### GIVEN ENTRIES
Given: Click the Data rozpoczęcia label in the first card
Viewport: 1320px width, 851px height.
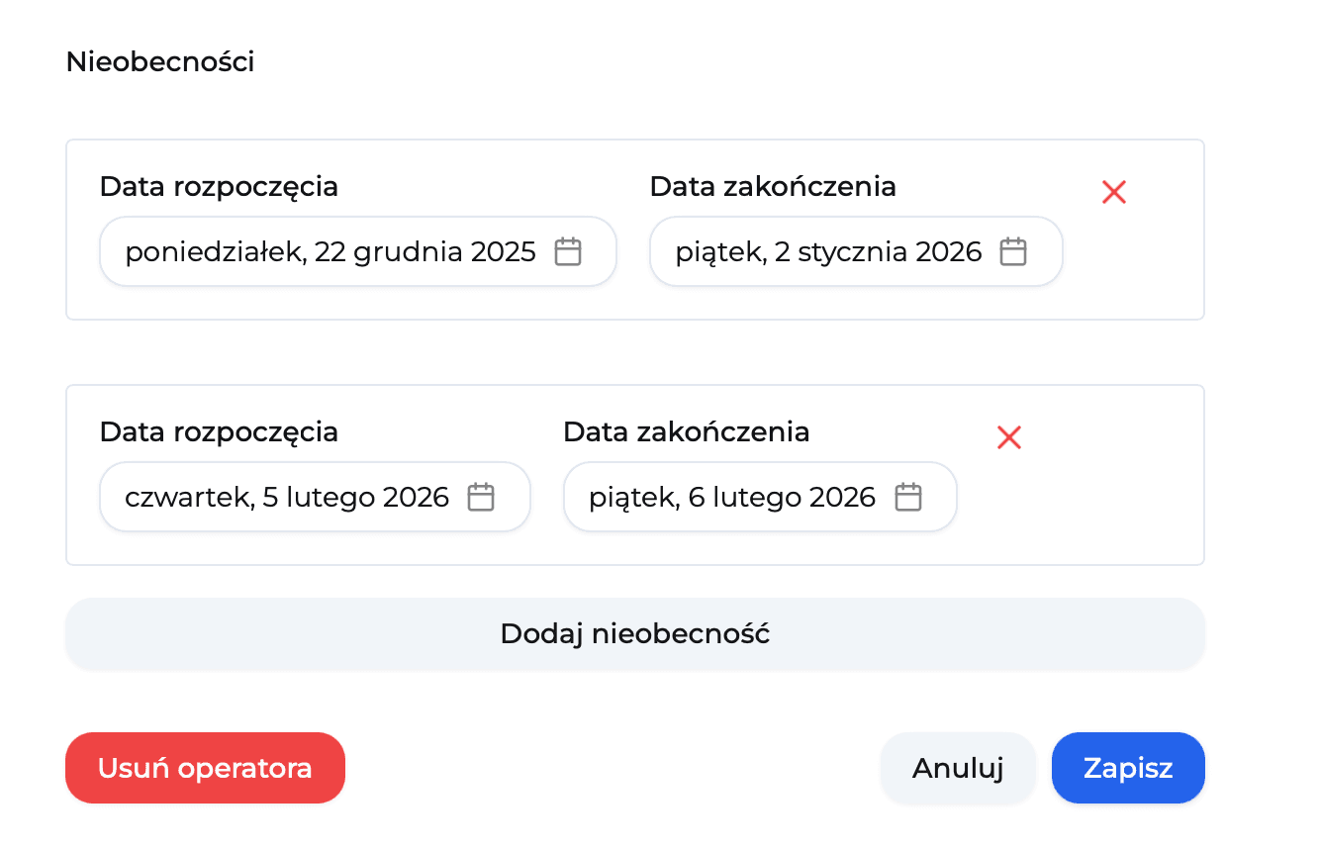Looking at the screenshot, I should pyautogui.click(x=219, y=186).
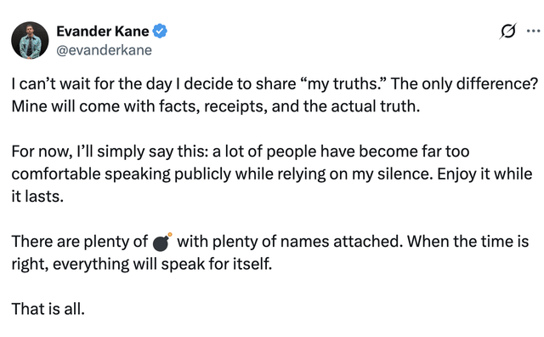Click the closing line "That is all."
Image resolution: width=544 pixels, height=337 pixels.
48,309
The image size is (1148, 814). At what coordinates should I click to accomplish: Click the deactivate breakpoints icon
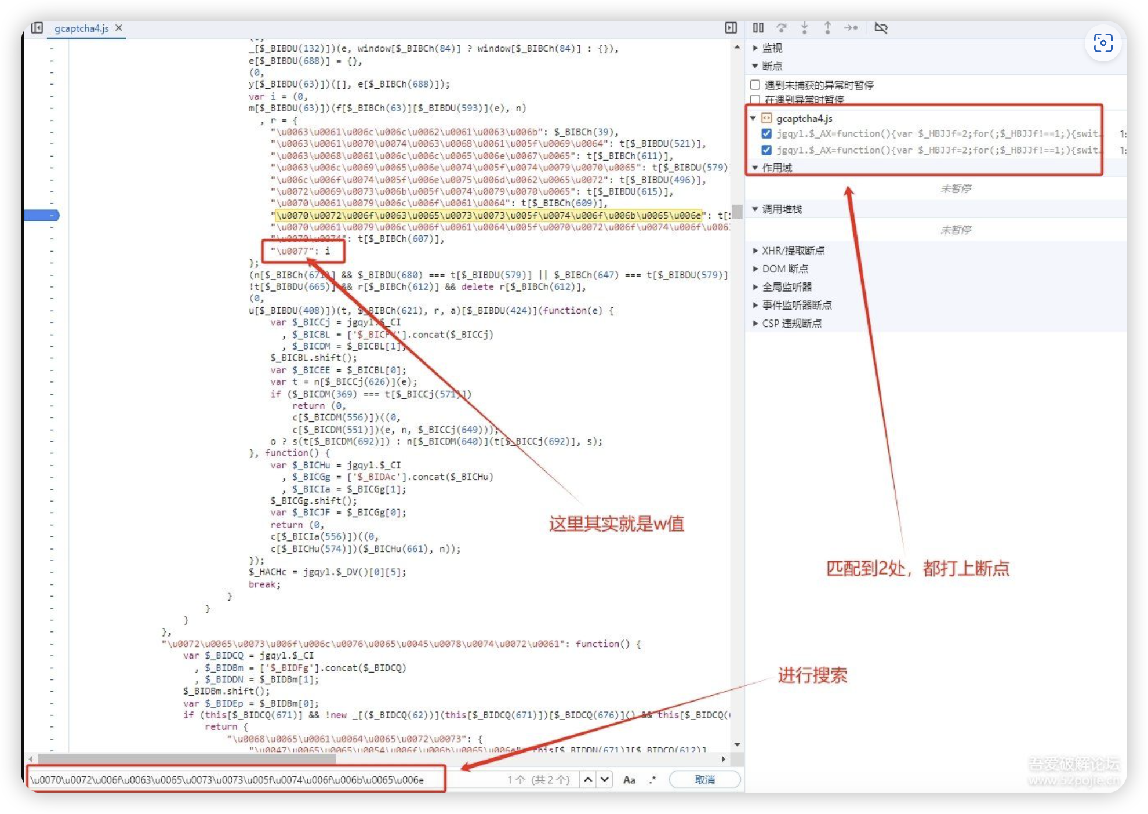881,28
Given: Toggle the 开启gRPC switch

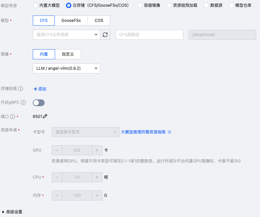Looking at the screenshot, I should point(39,103).
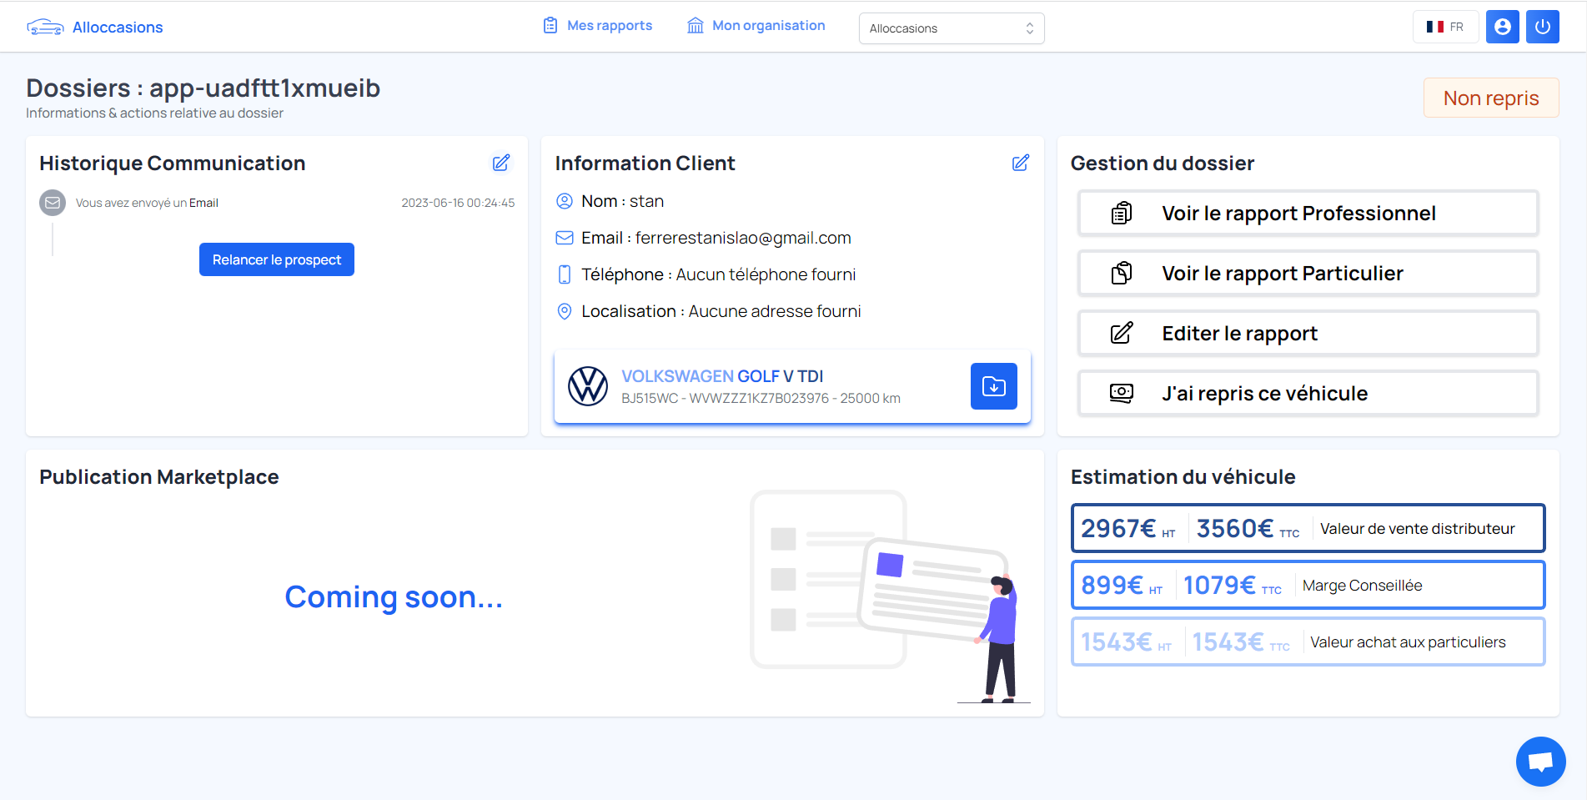Click the Non repris status badge
Viewport: 1587px width, 800px height.
tap(1490, 98)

### EXERCISE BRIEF
Rewrite every line of the items above as a numbered list, skipping blank lines and leaving out the pictures.

### SOLUTION
1. Given: Click the Data rozpoczęcia label in the first card
2. Viewport: 1320px width, 851px height.
3. Looking at the screenshot, I should pyautogui.click(x=219, y=186).
4. Click the closing line "That is all."
5. Image resolution: width=544 pixels, height=337 pixels.
6. 48,309
7. The image size is (1148, 814). At what coordinates should I click to accomplish: Click the deactivate breakpoints icon
8. 881,28
9. Given: Toggle the 开启gRPC switch
10. Looking at the screenshot, I should point(39,103).
11. Click the Non repris status badge
12. Viewport: 1587px width, 800px height.
13. tap(1490, 98)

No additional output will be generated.